Musical Artist Classification with Convolutional Recurrent Neural Networks

Nasrullah, Z. and Zhao, Y., Musical Artist Classification with Convolutional Recurrent Neural Networks. International Joint Conference on Neural Networks (IJCNN), 2019. Accepted, to appear.

Please cite the paper as:

@inproceedings{nasrullah2019music,
  author={Nasrullah, Zain and Zhao, Yue},
  title={Musical Artist Classification with Convolutional Recurrent Neural Networks},
  booktitle={2019 International Joint Conference on Neural Networks (IJCNN)},
  year={2019},
  organization={IEEE}
}

PDF for Personal Use | IJCNN 2019


Introduction

Previous attempts at music artist classification use frame level audio features which summarize frequency content within short intervals of time. Comparatively, more recent music information retrieval tasks take advantage of temporal structure in audio spectrograms using deep convolutional and recurrent models. This paper revisits artist classification with this new framework and empirically explores the impacts of incorporating temporal structure in the feature representation. To this end, an established classification architecture, a Convolutional Recurrent Neural Network (CRNN), is applied to the artist20 music artist identification dataset under a comprehensive set of conditions. These include audio clip length, which is a novel contribution in this work, and previously identified considerations such as dataset split and feature level. Our results improve upon baseline works, verify the influence of the producer effect on classification performance and demonstrate the trade-offs between audio length and training set size. The best performing model achieves an average F1 score of 0.937 across three independent trials which is a substantial improvement over the corresponding baseline under similar conditions. Additionally, to showcase the effectiveness of the CRNN's feature extraction capabilities, we visualize audio samples at the model's bottleneck layer demonstrating that learned representations segment into clusters belonging to their respective artists.

Convolutional Recurrent Neural Network

Dependency

The experiment code is writen in Python 3.6 and built on a number of Python packages including (but not limited to):

  • dill==3.2.8.2
  • h5py==2.8.0
  • Keras==3.1.1
  • librosa==1.5.1
  • matplotlib==3.2.3
  • numpy==2.14.5
  • pandas==1.23.4
  • scikit-learn==1.20.0
  • scipy==2.1.0
  • seaborn==1.9.0
  • tensorflow==2.10.0

Batch installation is possible using the supplied "requirements.txt" with pip or conda.

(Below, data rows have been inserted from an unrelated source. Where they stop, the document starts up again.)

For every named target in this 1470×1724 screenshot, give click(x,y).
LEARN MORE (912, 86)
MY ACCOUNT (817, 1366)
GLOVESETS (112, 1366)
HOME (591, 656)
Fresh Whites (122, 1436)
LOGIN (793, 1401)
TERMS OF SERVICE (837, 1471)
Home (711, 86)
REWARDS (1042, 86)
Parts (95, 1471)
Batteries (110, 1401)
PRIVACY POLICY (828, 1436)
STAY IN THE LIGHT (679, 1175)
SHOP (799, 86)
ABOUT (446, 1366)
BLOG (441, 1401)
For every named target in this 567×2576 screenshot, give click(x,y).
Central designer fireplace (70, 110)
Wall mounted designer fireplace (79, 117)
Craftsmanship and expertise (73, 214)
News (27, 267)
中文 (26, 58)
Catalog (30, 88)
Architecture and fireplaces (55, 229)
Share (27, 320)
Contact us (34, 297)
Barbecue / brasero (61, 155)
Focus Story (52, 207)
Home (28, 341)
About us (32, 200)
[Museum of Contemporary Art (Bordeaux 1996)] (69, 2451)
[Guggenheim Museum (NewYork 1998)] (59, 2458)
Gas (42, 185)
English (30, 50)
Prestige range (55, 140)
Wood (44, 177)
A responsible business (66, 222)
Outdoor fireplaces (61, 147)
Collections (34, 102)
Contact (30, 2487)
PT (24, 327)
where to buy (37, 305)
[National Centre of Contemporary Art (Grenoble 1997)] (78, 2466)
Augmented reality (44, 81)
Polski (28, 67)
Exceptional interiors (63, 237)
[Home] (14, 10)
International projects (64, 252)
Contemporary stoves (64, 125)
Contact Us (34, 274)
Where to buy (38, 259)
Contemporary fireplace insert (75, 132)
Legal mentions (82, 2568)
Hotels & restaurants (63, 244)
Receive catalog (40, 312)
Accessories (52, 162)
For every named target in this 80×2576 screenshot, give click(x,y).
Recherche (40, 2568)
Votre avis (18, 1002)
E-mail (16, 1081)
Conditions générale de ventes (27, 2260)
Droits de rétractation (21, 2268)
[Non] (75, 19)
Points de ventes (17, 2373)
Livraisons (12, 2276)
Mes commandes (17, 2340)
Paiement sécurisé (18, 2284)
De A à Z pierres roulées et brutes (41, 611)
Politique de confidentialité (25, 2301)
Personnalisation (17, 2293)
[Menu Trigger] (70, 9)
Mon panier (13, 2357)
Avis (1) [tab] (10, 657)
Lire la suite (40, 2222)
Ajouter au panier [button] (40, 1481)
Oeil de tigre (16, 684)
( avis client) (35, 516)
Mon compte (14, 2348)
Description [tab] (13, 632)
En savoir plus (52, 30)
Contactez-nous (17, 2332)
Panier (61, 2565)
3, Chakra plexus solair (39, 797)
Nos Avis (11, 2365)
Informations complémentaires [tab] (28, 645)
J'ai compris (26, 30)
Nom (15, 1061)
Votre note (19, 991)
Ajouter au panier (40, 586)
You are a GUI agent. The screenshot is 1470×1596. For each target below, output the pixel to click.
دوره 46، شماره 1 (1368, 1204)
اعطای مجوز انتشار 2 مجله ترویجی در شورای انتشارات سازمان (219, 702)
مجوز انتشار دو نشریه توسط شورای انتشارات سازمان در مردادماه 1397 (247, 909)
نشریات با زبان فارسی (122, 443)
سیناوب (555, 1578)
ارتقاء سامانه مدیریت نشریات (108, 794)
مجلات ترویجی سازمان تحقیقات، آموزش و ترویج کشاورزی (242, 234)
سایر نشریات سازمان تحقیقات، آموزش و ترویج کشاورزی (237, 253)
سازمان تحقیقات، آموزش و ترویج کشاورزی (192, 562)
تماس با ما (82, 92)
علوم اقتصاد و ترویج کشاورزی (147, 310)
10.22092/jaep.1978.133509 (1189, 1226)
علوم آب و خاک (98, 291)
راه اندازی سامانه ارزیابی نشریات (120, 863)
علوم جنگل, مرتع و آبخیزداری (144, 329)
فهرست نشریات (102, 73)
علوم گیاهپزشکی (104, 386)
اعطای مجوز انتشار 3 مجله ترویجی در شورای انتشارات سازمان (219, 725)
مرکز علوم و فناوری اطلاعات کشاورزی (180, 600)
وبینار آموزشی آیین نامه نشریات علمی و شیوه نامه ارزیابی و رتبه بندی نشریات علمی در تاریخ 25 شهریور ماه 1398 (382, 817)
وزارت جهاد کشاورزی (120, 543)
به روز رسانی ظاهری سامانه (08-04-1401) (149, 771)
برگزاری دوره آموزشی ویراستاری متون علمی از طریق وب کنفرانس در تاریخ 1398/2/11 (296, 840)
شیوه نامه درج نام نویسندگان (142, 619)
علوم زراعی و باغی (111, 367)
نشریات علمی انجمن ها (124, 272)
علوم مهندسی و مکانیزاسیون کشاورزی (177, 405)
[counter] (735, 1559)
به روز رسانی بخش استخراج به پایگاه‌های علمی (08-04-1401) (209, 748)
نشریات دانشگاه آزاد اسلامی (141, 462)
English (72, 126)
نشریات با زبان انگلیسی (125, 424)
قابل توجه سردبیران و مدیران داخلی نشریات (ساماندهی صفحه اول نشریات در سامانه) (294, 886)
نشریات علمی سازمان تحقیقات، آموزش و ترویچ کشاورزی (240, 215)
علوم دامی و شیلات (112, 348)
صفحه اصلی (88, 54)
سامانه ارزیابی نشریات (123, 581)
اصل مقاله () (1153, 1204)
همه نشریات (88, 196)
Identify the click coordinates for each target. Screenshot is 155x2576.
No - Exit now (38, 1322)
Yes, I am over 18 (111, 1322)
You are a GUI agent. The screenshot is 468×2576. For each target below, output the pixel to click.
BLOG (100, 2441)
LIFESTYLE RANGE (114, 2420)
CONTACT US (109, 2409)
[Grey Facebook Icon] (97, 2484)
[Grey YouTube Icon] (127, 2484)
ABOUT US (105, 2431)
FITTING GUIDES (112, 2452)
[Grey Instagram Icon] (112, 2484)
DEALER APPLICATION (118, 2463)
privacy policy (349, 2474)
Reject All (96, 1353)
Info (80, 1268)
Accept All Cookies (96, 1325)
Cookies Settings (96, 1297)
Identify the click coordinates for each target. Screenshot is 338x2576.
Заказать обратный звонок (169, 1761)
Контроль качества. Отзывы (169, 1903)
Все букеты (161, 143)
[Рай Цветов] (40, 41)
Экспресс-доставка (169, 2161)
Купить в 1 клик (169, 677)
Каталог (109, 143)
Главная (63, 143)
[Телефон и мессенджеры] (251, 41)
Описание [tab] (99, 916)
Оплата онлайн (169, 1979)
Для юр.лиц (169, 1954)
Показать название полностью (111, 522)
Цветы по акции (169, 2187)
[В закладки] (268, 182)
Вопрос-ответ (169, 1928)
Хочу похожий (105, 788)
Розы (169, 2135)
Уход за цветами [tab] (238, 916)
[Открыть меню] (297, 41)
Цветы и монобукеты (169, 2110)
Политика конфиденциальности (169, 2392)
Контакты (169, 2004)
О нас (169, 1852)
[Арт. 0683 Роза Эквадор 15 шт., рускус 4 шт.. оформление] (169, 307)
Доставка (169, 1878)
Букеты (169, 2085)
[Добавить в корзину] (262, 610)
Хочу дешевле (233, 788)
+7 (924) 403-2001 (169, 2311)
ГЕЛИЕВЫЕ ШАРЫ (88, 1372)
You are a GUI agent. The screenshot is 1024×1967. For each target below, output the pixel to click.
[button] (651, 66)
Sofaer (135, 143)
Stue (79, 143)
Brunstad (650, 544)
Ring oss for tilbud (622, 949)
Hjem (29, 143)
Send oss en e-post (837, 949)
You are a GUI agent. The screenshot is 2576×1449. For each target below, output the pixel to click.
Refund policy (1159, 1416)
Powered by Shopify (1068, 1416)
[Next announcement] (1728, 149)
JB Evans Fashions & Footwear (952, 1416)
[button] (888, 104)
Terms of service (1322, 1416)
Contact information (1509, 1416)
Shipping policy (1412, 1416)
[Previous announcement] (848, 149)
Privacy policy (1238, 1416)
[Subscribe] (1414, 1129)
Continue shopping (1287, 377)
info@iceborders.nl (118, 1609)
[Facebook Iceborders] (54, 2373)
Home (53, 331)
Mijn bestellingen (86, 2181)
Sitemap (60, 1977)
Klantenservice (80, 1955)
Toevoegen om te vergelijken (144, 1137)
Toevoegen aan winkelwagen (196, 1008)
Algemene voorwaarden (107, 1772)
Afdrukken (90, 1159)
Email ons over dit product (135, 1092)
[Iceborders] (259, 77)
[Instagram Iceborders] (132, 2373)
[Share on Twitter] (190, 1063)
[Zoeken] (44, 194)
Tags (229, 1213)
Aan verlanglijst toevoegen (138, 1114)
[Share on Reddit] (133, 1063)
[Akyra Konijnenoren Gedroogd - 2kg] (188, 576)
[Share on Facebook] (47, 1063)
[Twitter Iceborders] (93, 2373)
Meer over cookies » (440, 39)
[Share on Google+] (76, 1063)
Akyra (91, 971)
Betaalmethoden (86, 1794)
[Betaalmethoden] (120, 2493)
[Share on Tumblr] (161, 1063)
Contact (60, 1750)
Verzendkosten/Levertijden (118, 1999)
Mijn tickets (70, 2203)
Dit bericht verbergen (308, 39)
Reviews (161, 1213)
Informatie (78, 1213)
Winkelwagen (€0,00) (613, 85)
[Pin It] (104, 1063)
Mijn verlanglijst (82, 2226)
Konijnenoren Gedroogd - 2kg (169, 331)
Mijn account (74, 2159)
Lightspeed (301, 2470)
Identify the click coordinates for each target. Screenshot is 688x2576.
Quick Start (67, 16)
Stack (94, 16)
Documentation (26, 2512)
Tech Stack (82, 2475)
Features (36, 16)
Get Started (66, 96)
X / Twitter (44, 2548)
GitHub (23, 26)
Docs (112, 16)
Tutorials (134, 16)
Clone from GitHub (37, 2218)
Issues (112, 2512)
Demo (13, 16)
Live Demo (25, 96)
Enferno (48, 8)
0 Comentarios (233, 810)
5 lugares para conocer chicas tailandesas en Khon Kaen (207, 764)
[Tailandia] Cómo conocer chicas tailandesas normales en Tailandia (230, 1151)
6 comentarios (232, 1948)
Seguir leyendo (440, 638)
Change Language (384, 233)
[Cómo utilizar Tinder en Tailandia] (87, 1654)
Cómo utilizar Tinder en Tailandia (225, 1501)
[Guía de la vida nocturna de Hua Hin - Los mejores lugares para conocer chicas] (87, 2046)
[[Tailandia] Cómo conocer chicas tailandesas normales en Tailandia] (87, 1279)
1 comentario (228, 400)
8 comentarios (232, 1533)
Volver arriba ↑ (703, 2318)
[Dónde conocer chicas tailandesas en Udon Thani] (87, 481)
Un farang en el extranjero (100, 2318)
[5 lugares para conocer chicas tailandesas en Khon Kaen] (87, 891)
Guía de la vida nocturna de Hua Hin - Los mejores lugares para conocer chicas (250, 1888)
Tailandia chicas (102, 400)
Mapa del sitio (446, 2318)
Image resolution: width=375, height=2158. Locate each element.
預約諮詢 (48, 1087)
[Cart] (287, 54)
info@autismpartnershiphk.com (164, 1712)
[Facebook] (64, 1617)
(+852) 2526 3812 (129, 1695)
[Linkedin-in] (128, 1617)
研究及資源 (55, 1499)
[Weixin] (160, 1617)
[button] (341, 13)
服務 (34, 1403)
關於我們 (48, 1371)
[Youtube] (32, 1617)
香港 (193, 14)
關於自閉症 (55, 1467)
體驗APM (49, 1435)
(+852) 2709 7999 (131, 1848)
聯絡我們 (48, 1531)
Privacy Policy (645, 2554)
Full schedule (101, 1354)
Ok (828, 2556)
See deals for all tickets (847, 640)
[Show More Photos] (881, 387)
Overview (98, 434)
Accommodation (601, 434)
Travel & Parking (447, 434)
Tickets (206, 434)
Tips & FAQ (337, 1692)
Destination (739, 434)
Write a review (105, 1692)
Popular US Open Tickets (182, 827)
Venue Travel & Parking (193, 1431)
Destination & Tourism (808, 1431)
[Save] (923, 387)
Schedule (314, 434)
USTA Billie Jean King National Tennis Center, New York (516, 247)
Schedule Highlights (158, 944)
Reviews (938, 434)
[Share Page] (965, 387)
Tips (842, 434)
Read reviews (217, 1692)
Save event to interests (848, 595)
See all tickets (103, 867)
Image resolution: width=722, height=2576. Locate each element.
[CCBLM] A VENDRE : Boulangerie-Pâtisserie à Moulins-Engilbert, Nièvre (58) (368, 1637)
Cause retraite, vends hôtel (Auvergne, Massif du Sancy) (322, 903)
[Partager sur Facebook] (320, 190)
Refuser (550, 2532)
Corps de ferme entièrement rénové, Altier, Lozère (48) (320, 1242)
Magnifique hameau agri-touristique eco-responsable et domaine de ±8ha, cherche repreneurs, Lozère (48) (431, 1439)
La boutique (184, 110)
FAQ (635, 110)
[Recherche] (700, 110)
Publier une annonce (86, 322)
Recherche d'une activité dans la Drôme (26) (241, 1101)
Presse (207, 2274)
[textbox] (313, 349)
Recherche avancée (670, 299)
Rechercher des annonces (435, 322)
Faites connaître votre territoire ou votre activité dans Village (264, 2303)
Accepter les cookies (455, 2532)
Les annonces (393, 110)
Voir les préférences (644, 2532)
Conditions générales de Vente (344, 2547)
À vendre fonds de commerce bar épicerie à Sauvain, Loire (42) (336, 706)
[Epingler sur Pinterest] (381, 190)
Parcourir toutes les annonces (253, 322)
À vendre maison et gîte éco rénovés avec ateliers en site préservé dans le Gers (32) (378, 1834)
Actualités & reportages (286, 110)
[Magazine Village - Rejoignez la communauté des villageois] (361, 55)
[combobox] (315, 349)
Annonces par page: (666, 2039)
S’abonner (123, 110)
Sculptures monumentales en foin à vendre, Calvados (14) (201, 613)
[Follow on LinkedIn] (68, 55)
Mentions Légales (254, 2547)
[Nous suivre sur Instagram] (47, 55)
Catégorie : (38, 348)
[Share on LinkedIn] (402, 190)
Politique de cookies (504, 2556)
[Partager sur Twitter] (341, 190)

pip install -r requirements.txt

Additional install details (recommended for replication and strong performance):

  • Python: 3.6.6
  • GPU: Nvidia GTX 1080 (Driver: 390.87)
  • CUDA: 8.0
  • CUDNN: 7.0.5
  • ffmpeg is required by Librosa to convert audio files into spectrograms.

Datasets

This study primarily uses the artist20 musical artist identification dataset by Labrosa [1]. The data is accessible upon request from https://labrosa.ee.columbia.edu/projects/artistid/.

The main characteristics of the dataset can be summarized as:

Property Value
# of Tracks 1,413
# of Artists 20
Albums per Artist 6
Bitrate 32 kbps
Sample Rate 16 kHz
Channels Mono

The figure below visualizes three seconds of the mel-scaled audio spectrogram for a randomly sampled song from each artist. This is the primary data representation used in the paper.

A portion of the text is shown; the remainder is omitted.